#### [EXCERPTED DATA]

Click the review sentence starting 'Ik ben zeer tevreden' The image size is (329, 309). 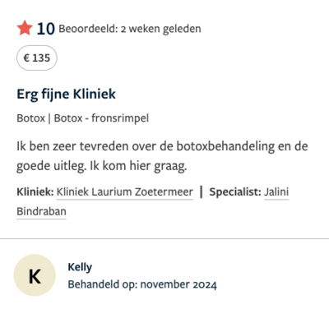162,146
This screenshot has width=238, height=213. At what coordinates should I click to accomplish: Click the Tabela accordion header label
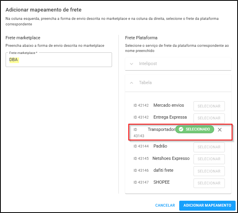145,83
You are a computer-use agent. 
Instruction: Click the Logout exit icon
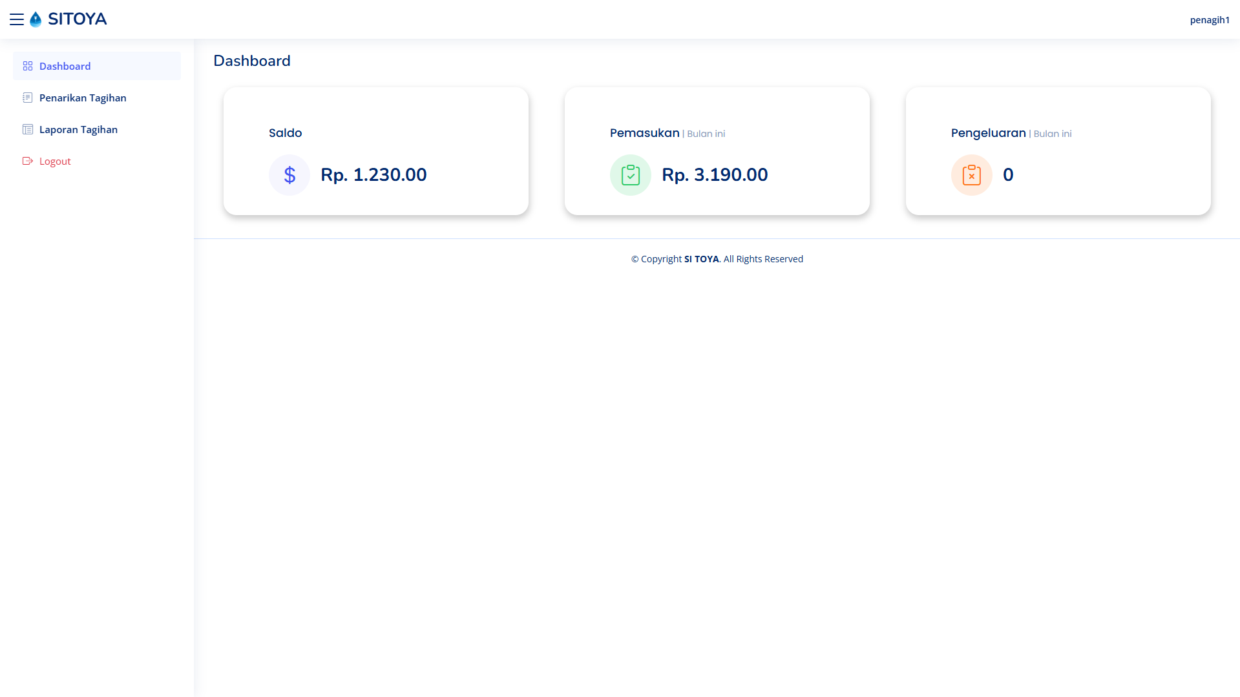pos(27,161)
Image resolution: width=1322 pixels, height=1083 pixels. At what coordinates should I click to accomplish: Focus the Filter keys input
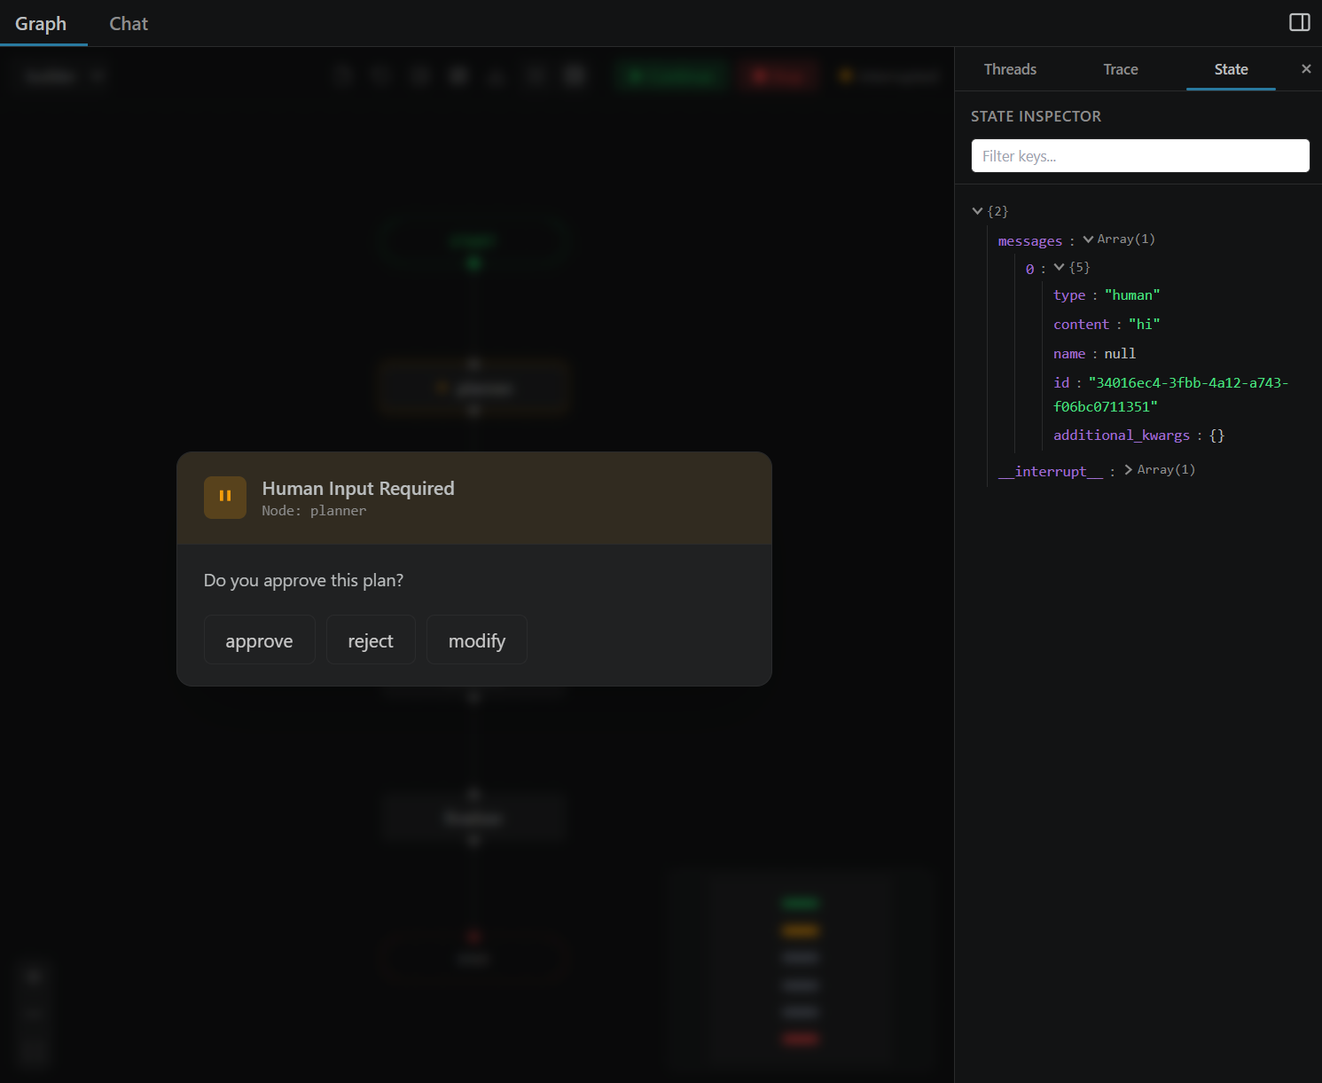pos(1139,156)
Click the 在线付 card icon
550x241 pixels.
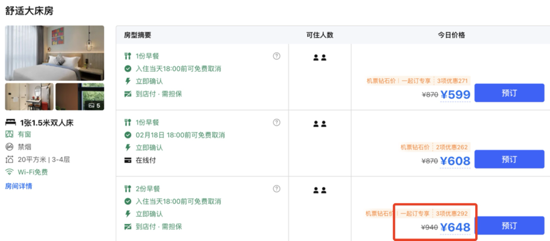pyautogui.click(x=128, y=160)
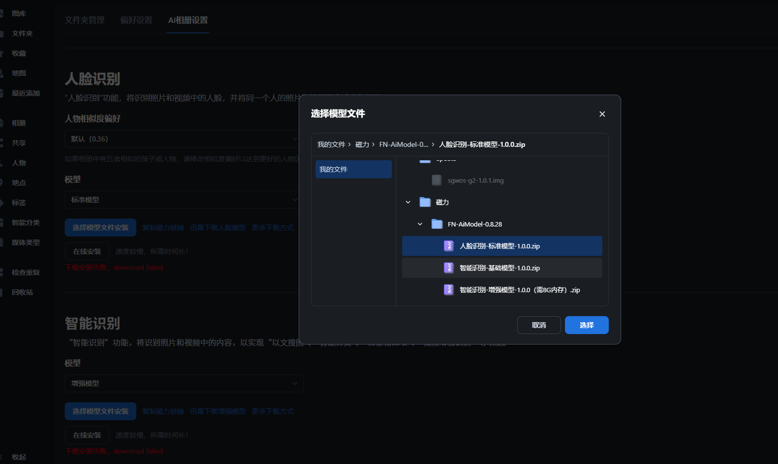Screen dimensions: 778x464
Task: Click the 取消 cancel button
Action: point(539,325)
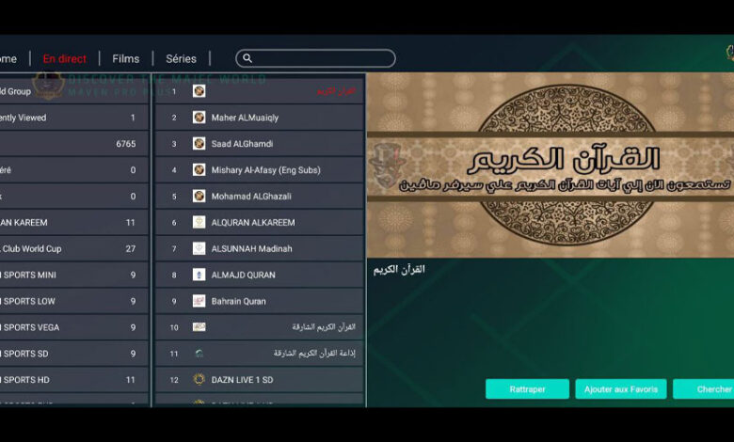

#### [WRITTEN TASK]
Rewrite the listing from the line containing "You are a computer-use agent." up to and including its final line, replacing "icon" with "symbol" and changing nothing else. Omit the pictures from your answer.

#### [COMPLETED EXERCISE]
You are a computer-use agent. 
Instruction: Click the Logout exit symbol
pos(27,161)
Image resolution: width=1322 pixels, height=1083 pixels. At what coordinates should I click to accomplish: Focus the Filter keys input
pos(1139,156)
Click the 在线付 card symbol
550x241 pixels.
pyautogui.click(x=128, y=160)
Screen dimensions: 778x464
Task: Click the 取消 cancel button
Action: point(539,325)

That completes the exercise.